Calio, meanwhile, pointed to estimates ranging from $15 million and $25 million of losses various airlines incurred from lost flights and delays in deliveries, among other issues that cropped up. But he expressed concern that the most significant ramification was the stress on the unpaid workers.
National Air Traffic Controllers Association president Paul Rinaldi reiterated the stress and exhaustion that the controllers experienced during the shutdown, particularly younger ones who had to find other means of income. The shutdown had ripple effects throughout the system, Rinaldi agreed.
Mike Perrone, national president of the Professional Aviation Safety Specialists, discussed the hit to morale his members took as they were told they weren’t essential personnel. He agreed that these members—the specialists who maintain the ATC system and provide oversight of the industry—are highly trained people with technical backgrounds who could be lured into private-sector jobs.
On the front line, flight attendants saw first-hand concerns throughout the system that the strains could degrade safety and security, said Sara Nelson, international president, Association of Flight Attendants-CWA.
But when asked if any flight took off that wasn’t safe as a result of the shutdown, the leaders agreed that was not the case.
Future Funding
As for the funding bill passed in mid-February, Congress set aside $17.5 billion for the FAA's FY2019 budget, a $549 million drop from FY2018 but $1.3 billion more than the administration request. The funding includes an additional $500 million bump for Airport Improvement Program grants. All but about $580 million of the FAA’s $10.4 billion operations budget will come from the Airport and Airways Trust Fund. The bill provides funding for unmanned research and integration, in addition to numerous other research projects such as on advanced materials, additive manufacturing, and environmental sustainability efforts.
As in past years, Congress included measures to protect aircraft operator privacy from real-time flight-tracking programs and to retain the weight limitation at Teterboro Airport in New Jersey.

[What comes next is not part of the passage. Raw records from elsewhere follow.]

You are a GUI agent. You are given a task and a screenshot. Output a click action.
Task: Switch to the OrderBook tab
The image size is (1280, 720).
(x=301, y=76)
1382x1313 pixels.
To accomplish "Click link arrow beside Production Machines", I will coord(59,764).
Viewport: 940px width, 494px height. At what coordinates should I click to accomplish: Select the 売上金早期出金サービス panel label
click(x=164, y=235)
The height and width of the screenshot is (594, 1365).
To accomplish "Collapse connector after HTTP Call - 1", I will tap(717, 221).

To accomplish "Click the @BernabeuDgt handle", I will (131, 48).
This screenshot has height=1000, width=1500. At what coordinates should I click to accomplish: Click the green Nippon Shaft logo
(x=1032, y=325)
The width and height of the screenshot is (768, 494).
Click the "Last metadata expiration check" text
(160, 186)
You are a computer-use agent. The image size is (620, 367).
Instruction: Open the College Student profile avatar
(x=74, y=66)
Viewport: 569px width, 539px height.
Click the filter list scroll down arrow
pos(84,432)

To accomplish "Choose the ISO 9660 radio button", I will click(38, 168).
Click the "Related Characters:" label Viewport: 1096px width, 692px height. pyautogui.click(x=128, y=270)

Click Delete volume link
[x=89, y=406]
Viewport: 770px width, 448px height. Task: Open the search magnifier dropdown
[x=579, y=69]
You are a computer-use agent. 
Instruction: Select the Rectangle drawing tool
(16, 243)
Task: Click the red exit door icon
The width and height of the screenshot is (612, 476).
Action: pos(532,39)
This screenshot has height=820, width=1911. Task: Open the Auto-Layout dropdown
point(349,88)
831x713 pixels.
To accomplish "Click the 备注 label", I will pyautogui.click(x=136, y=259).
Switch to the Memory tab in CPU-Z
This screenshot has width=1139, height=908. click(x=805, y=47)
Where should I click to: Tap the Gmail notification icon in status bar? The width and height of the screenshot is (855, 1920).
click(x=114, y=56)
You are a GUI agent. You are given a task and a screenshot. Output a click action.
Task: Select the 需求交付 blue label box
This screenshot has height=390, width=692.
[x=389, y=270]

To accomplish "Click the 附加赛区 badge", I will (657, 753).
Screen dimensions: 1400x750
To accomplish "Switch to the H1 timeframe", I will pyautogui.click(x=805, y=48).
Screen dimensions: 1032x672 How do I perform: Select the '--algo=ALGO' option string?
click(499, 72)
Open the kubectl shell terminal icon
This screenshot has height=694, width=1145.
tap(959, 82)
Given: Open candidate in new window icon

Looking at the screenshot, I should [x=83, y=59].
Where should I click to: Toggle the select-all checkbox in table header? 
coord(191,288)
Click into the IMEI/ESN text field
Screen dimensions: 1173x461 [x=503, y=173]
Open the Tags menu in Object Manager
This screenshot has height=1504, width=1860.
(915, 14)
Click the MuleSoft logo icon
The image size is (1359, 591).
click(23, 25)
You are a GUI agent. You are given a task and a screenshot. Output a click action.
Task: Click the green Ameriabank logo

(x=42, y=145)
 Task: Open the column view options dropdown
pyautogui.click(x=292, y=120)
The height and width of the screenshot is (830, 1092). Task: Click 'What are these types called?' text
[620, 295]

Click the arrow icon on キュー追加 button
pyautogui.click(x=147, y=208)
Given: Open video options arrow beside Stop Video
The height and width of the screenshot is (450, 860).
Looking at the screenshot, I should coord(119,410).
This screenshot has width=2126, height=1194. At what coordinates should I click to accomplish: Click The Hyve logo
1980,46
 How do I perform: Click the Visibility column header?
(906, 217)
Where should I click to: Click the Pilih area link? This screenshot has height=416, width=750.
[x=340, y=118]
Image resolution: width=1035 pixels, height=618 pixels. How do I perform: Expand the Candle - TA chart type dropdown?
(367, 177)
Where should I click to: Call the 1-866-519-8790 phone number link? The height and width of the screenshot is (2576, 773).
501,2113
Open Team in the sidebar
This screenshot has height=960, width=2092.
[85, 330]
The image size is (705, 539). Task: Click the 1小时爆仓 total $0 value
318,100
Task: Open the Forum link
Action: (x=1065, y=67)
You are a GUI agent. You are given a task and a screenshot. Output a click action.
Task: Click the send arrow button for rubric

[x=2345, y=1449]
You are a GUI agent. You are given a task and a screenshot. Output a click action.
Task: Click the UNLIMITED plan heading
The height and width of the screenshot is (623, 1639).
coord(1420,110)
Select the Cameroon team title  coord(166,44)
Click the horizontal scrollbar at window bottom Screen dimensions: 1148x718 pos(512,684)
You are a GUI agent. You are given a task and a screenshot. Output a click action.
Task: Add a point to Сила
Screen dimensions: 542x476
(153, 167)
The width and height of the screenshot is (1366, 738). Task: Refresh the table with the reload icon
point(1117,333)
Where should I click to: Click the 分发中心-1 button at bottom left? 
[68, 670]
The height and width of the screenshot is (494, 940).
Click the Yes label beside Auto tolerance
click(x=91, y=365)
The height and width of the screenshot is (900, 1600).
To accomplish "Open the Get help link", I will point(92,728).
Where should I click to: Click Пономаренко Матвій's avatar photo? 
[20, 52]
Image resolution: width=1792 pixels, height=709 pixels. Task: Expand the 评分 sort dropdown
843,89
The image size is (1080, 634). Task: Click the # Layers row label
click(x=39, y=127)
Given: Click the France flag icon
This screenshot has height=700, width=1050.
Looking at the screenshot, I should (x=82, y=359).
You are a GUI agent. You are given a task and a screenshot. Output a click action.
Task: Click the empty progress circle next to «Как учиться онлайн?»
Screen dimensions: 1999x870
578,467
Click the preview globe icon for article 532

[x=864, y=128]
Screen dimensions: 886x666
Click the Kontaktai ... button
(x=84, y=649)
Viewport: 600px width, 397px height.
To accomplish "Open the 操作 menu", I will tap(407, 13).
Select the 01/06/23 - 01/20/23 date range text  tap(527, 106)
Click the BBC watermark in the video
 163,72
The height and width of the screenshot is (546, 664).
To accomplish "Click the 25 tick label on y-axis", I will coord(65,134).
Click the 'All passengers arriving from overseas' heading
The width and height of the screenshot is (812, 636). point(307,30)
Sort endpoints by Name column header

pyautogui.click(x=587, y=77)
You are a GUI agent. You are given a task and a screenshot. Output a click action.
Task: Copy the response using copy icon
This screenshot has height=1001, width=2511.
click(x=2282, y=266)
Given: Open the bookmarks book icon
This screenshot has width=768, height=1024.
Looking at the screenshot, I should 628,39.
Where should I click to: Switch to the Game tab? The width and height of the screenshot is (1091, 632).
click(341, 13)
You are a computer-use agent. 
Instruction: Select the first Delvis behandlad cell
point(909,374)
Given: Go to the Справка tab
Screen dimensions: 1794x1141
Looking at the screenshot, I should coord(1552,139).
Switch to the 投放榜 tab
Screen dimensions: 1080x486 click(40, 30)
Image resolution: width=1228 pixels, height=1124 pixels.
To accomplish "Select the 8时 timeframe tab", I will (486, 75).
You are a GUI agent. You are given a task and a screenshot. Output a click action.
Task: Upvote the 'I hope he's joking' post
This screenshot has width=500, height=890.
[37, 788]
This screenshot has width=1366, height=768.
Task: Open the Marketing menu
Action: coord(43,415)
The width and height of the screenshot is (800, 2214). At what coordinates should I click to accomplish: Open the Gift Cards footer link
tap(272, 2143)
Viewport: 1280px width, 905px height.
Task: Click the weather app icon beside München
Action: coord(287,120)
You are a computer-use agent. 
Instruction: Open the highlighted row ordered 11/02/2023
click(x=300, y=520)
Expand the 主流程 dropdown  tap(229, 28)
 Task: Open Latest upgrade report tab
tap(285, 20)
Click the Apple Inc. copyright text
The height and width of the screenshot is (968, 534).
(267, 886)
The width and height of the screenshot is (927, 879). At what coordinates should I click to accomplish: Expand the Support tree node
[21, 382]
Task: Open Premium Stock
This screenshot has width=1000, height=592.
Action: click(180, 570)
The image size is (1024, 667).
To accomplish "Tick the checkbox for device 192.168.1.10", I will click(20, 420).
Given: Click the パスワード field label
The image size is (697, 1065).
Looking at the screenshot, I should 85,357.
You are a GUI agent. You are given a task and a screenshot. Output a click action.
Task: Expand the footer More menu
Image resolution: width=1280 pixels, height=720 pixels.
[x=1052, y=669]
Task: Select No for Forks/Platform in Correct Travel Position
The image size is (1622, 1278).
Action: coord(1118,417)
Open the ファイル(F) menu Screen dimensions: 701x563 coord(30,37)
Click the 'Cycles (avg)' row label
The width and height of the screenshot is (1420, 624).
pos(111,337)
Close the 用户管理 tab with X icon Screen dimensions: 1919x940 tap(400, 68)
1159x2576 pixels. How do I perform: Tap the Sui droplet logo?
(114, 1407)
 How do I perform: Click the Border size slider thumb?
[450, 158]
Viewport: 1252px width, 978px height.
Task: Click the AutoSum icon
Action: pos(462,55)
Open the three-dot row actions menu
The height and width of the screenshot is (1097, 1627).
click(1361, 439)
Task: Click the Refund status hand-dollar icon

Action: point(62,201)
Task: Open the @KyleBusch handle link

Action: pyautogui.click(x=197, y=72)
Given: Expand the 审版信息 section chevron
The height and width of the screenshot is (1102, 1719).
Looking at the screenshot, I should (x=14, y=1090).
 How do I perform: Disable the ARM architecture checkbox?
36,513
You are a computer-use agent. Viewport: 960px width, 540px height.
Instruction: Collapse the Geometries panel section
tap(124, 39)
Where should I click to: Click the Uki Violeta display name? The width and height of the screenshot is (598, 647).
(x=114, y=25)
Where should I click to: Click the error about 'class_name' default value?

Further, Congress included protections of the contract tower program from the budget whims of the administration and provided money for expansion of remote tower technologies.
Other measures are designed to ensure fuller use of organization delegation authorization and to provide up to $3.5 million for reimbursement of non-gateway airports affected by temporary flight restrictions involving travel to the President’s “residences.” This measure was particularly aimed at the airports shuttered by the ongoing series of TFRs in New Jersey and Florida.
National Air Transportation Association president Gary Dempsey said the passage of the funding bill, a result of a compromise among Washington leaders, recognizes “the importance of continued, dependable funding for FAA operations. This is a welcome first step toward implementing the FAA Reauthorization bill passed last October.” This was particularly key as NATA and other industry stakeholders move forward on workforce development issues, he added.